Security Timber & Land Co. v. Reed

398 So. 2d 174, 1981 La. App. LEXIS 3888
CourtLouisiana Court of Appeal
DecidedApril 15, 1981
DocketNo. 8170
StatusPublished
Cited by1 cases

This text of 398 So. 2d 174 (Security Timber & Land Co. v. Reed) is published on Counsel Stack Legal Research, covering Louisiana Court of Appeal primary law. Counsel Stack provides free access to over 12 million legal documents including statutes, case law, regulations, and constitutions.

Bluebook
Security Timber & Land Co. v. Reed, 398 So. 2d 174, 1981 La. App. LEXIS 3888 (La. Ct. App. 1981).

Opinion

SWIFT, Judge.

This is an appeal from a trial court judgment awarding plaintiff property damages sustained in a rear-end collision allegedly caused by defendants’ negligence.

The facts are relatively undisputed.

The accident occurred on May 23,1979, at about 3:15 p. m. on Louisiana 10 just east of Oakdale. A Ford pickup truck owned by Boise Southern Company and driven by Boise’s employee, Charles Fuselier, was proceeding eastward. Following the pickup truck was a Chevrolet tractor-truck pulling a low-boy trailer. This rig was owned by Security Timber and Land Company (Security) and driven by its employee, William H. Sampsel, in the course of his employment. Sampsel was following Fuselier to deliver a load of lumber to the latter’s home. Traveling behind both of these trucks was a car and a Ford butane tank truck owned by Reed, Inc. and driven by Anthony D. Reed.
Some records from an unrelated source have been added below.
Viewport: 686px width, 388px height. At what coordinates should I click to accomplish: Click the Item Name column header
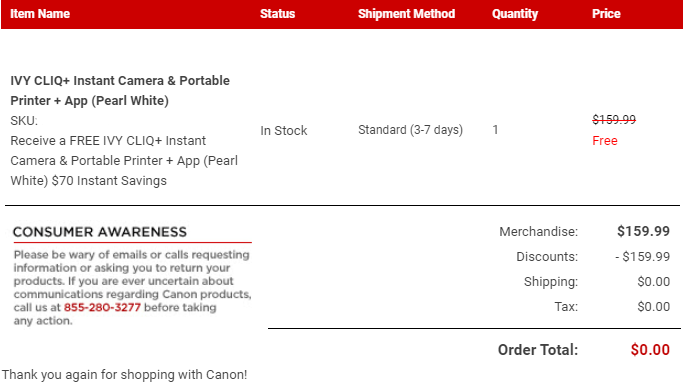[x=40, y=14]
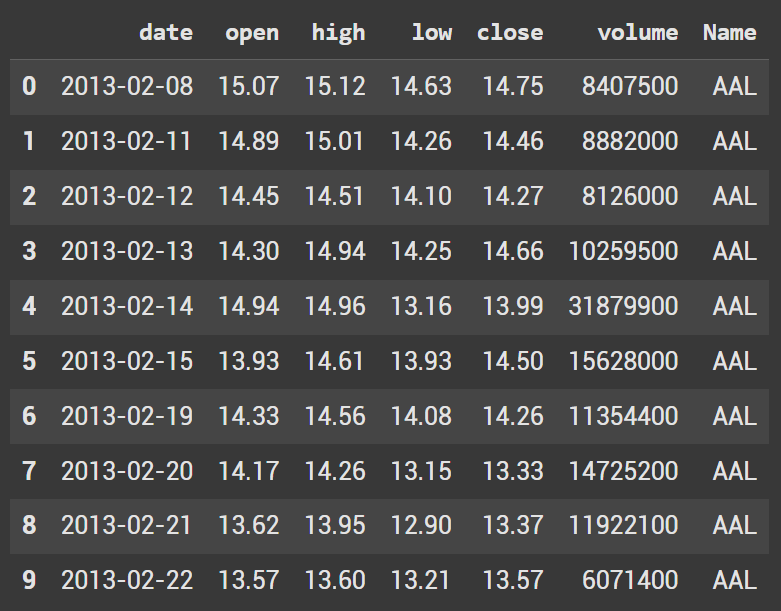Select the "open" column header
Viewport: 781px width, 611px height.
[252, 32]
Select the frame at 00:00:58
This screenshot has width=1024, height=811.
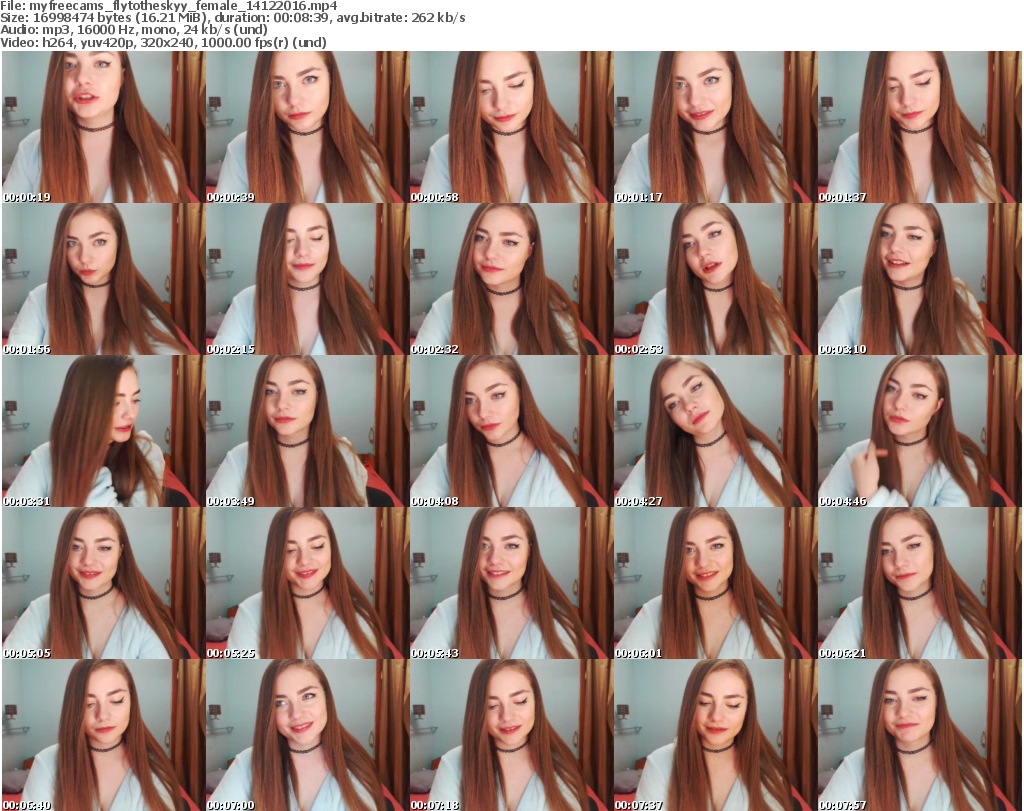510,127
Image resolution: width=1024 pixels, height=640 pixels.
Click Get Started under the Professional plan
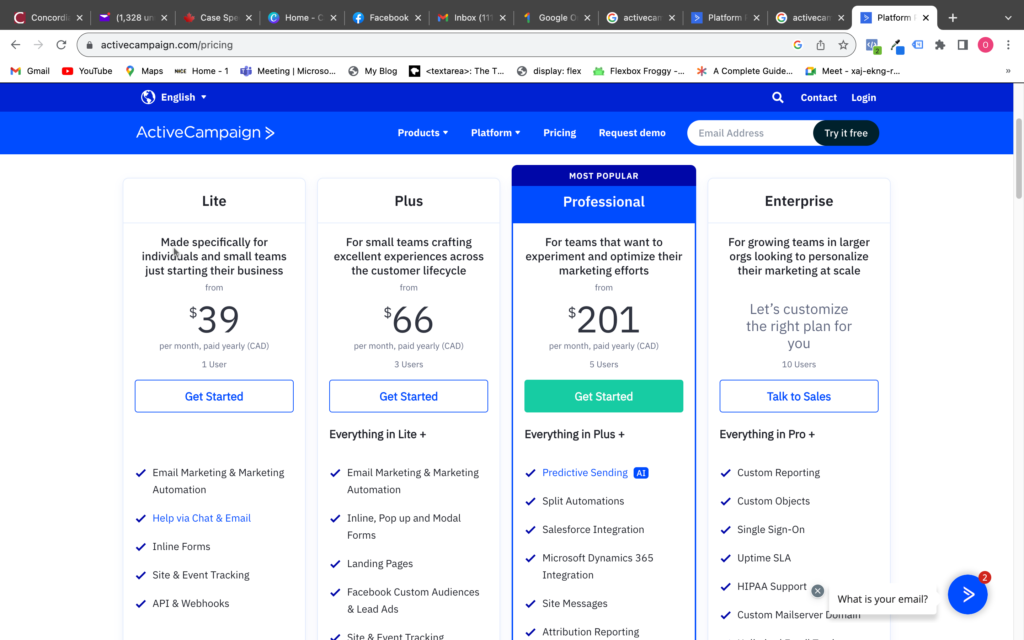pos(603,396)
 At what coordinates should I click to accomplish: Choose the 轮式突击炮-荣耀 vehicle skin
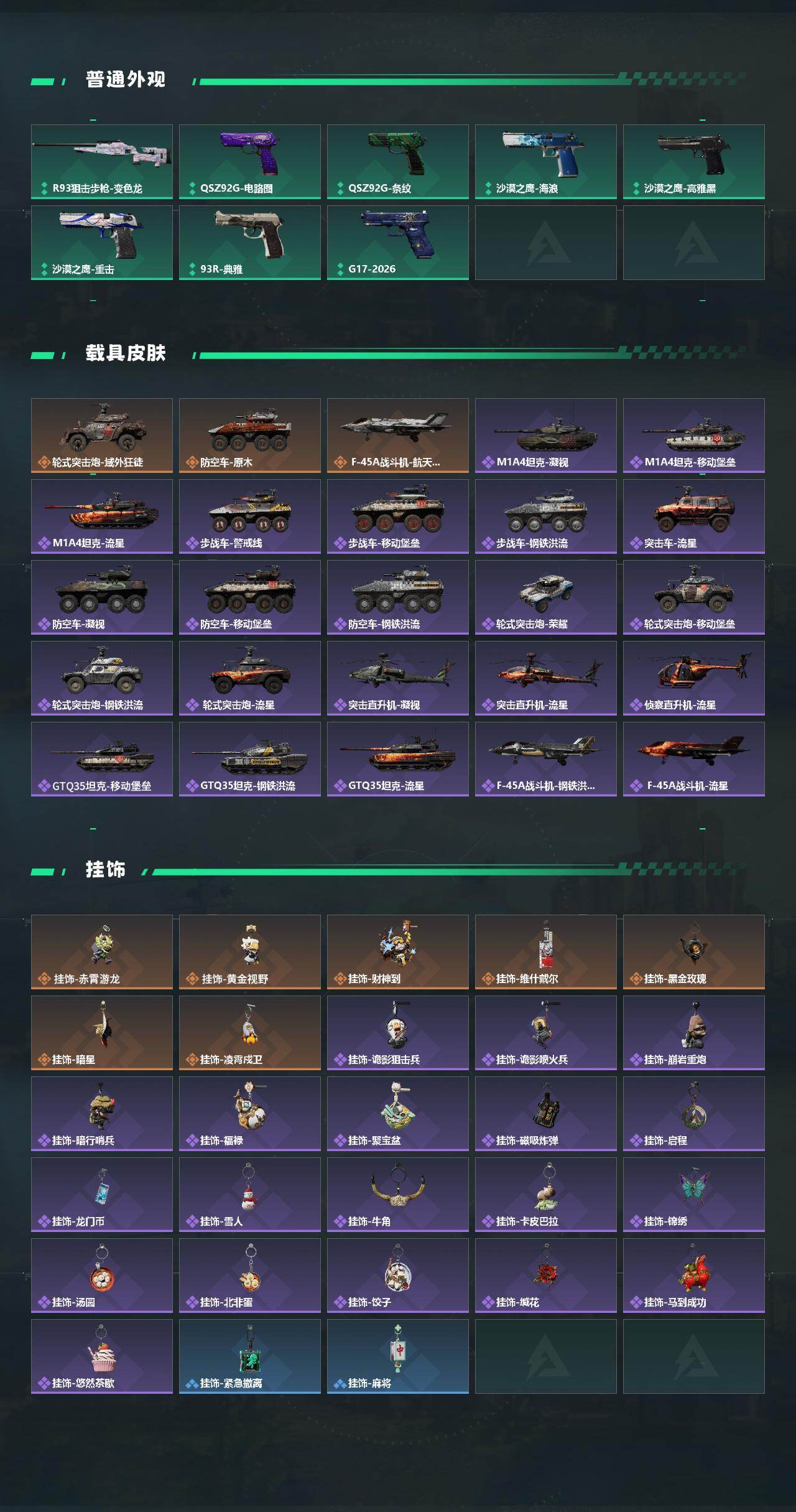(x=546, y=597)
As the trucks began to negotiate a curve in the highway Reed began to pass the automobile driven by Odlie Strother and the two preceding trucks in a no-passing zone. Fuselier observed this maneuver in his rear view mirror. He also saw an unidentified automobile approaching in the opposite lane of travel. Fearing that the butane truck would not have a sufficient length of time in which to pass his pickup and the trailer truck, Fuselier removed his foot from the accelerator and his velocity decreased from about 40 to approximately 25 miles per hour when he was struck in the rear by Security’s truck. He testified that he was fixing to apply his brakes slowly and pull over to the right shoulder to avoid an accident but he did not recall actually putting on the brakes then.

[176]*176In the meantime the approaching vehicle pulled halfway into the ditch on his right and the butane truck passed between the pickup and the automobile and continued on Highway 10.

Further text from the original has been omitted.